### Passage shown
Add "add immediate" instruction to the ARM integrated assembler.

src/IceAssemblerARM32.cpp

Index: src/IceAssemblerARM32.cpp
diff --git a/src/IceAssemblerARM32.cpp b/src/IceAssemblerARM32.cpp
index 16f1e4a1223a7ecf88244942989bb7c3772e46ea..8ee5c282b3cfa27cce4ae691ff6ce80151b7ab8b 100644
--- a/src/IceAssemblerARM32.cpp
+++ b/src/IceAssemblerARM32.cpp
@@ -22,7 +22,9 @@
 
 #include "IceAssemblerARM32.h"
 
-namespace Ice {
+namespace {
+
+using namespace Ice;
 
 // The following define individual bits.
 static constexpr uint32_t B0 = 1;
@@ -50,9 +52,6 @@ static constexpr uint32_t kImmed8Shift = 0;
 static constexpr uint32_t kRotateBits = 4;
 static constexpr uint32_t kRotateShift = 8;
 
-// Types of instructions.
-static constexpr uint32_t kInstTypeImmediate = 1;
-
 inline uint32_t encodeBool(bool b) { return b ? 1 : 0; }
 
 inline uint32_t encodeGPRRegister(RegARM32::GPRRegister Rn) {
@@ -75,14 +74,34 @@ inline uint32_t encodeCondition(CondARM32::Cond Cond) {
   return static_cast<uint32_t>(Cond);
 }
 
-// Converts rotated immediate into imm12.

### Record set

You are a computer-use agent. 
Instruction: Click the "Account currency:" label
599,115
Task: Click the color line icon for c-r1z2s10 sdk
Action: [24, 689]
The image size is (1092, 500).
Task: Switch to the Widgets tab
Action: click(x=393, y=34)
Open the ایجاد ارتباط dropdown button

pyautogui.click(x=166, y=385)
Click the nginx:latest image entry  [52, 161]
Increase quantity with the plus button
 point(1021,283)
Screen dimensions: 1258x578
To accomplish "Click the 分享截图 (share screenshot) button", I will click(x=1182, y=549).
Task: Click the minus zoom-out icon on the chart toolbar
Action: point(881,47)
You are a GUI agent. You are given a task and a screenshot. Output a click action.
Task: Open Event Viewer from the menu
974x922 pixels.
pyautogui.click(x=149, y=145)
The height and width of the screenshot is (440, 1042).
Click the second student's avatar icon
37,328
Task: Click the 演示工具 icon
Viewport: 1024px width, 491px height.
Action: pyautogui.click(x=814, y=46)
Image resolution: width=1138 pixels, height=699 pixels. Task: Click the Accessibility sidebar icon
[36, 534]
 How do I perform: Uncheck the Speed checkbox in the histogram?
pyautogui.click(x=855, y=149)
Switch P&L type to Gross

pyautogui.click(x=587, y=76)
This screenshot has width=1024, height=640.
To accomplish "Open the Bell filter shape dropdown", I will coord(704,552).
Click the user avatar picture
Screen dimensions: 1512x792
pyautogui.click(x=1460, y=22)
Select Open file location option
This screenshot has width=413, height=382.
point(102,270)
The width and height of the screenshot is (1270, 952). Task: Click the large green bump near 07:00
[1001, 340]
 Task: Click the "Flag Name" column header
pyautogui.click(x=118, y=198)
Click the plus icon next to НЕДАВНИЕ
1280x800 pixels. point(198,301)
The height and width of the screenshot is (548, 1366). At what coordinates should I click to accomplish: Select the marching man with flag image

### Task list
1. Summarize the patch in two sentences.
2. In the patch, which constant is deleted from under the comment "Types of instructions"?
3. Reproduce word for word the part of the patch that opens with the words containing "-// Types of" and closes with "immediate into imm12.".

### The answers
1. The patch adds an "add immediate" instruction to the ARM integrated assembler by changing src/IceAssemblerARM32.cpp. In that file, the code moves from namespace Ice into an unnamed namespace with "using namespace Ice", and the kInstTypeImmediate constant is removed along with its "Types of instructions" comment.

2. kInstTypeImmediate

3.
-// Types of instructions.
-static constexpr uint32_t kInstTypeImmediate = 1;
-
 inline uint32_t encodeBool(bool b) { return b ? 1 : 0; }
 
 inline uint32_t encodeGPRRegister(RegARM32::GPRRegister Rn) {
@@ -75,14 +74,34 @@ inline uint32_t encodeCondition(CondARM32::Cond Cond) {
   return static_cast<uint32_t>(Cond);
 }
 
-// Converts rotated immediate into imm12.